*Assigned task 1:* Please quote the student athletes article from "How student athletes" up to and including "achieve their goals.".
*Assigned task 2:* Extend the article on student athletes during COVID-19 beyond its final sentence.

*Text block:*
^^^^^^^^^^^^^^^^

How student athletes are maintaining themselves during COVID-19

Story by Liza Pringle, Staff Writer

Sophomore Mya Sellers puts on her knee pads and laces up her volleyball shoes as she begins volleyball practice for the 2020-2021 season. She has been practicing all summer for this season, and is thrilled to get back into the gym.

“I am super excited to be starting up volleyball again!” Sellers said. “I have an opportunity to play on varsity this year and I am super excited for what this future season holds,” While COVID-19 has made major adjustments to school sports and pushed seasons back, this has given many student athletes the opportunity to improve on their own time and achieve their goals. 

Many student athletes are upset that their seasons have been pushed back. “COVID-19 has definitely given me more time to work on my craft and just improve my overall performance on the court,” Sellers said. 

For most student athletes, balancing remote learning and homework with workouts may be a challenge. However, it is important to stay motivated in order to be successful. “Keeping up with my school work can be troubling at times, but you just have to push through and realize what you’re working for,” Sellers said.

^^^^^^^^^^^^^^^^

*Data under study:*
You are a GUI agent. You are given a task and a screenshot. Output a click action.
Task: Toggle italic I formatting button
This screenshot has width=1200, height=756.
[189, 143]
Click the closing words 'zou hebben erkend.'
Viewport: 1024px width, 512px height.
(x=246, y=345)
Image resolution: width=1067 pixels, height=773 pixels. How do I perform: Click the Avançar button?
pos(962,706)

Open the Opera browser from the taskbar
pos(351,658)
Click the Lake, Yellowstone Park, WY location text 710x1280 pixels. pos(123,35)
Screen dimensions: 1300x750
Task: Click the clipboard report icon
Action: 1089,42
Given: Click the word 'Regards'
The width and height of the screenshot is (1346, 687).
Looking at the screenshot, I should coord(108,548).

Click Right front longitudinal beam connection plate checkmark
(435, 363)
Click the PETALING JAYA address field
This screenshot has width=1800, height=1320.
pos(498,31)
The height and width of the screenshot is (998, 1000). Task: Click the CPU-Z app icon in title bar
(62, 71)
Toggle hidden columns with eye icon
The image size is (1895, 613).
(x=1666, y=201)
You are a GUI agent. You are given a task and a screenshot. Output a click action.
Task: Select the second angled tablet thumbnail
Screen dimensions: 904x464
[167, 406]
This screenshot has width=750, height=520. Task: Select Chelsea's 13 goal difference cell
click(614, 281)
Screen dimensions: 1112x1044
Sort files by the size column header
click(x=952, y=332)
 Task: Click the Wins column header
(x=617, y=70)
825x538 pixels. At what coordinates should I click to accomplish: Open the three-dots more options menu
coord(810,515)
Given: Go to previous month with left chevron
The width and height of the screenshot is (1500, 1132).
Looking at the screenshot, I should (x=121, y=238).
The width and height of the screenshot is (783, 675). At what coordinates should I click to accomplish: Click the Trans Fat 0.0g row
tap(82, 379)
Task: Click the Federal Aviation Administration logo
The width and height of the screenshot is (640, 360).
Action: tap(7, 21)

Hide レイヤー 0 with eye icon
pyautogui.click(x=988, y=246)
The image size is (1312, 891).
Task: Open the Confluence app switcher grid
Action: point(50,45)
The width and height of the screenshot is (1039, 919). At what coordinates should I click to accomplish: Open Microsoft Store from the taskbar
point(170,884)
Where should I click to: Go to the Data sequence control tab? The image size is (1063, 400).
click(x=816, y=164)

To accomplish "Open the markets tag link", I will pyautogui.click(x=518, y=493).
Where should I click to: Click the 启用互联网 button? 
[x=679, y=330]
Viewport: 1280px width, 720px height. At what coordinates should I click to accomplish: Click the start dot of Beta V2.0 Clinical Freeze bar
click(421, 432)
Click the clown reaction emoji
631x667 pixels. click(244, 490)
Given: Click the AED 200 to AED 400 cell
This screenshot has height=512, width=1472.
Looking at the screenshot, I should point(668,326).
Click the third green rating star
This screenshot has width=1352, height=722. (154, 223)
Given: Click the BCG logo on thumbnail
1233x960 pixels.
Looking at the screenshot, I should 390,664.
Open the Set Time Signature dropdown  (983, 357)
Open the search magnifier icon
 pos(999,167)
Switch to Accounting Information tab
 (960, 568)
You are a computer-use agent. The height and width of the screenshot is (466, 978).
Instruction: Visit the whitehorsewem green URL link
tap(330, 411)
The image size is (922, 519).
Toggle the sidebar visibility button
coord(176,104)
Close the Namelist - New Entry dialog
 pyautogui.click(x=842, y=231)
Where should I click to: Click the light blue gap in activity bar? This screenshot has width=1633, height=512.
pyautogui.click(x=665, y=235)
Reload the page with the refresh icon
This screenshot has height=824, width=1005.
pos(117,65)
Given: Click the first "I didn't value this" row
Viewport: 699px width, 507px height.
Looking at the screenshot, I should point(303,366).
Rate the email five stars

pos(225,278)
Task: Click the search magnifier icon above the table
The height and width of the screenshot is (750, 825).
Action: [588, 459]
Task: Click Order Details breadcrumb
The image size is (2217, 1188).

^^^^^^^^^^^^^^^^

*Written response 1:*
How student athletes are maintaining themselves during COVID-19

Story by Liza Pringle, Staff Writer

Sophomore Mya Sellers puts on her knee pads and laces up her volleyball shoes as she begins volleyball practice for the 2020-2021 season. She has been practicing all summer for this season, and is thrilled to get back into the gym.

“I am super excited to be starting up volleyball again!” Sellers said. “I have an opportunity to play on varsity this year and I am super excited for what this future season holds,” While COVID-19 has made major adjustments to school sports and pushed seasons back, this has given many student athletes the opportunity to improve on their own time and achieve their goals.

*Written response 2:*
 The stress of online school, sports and other extracurriculars can have a negative effect on mental health. There are many strategies that student athletes use in order to improve their mental health and keep a positive mindset.

“People have different ways of improving mental health.” Sellers said. “Use whatever works best for you. Personally, I like to meditate and use crystals. These methods calm me down and allow me to think positively when things get rough.”

There have been strict rules put in place during sports practices in order to keep everyone safe. For example, everyone must wear a mask when staying in place, everyone must be six feet apart at all times and all equipment must consistently be sanitized. “I’m glad there are lots of rules in place to keep us healthy. It can get difficult at times, but the hardest part is definitely not being able to hug or high five my teammates,” Sellers said.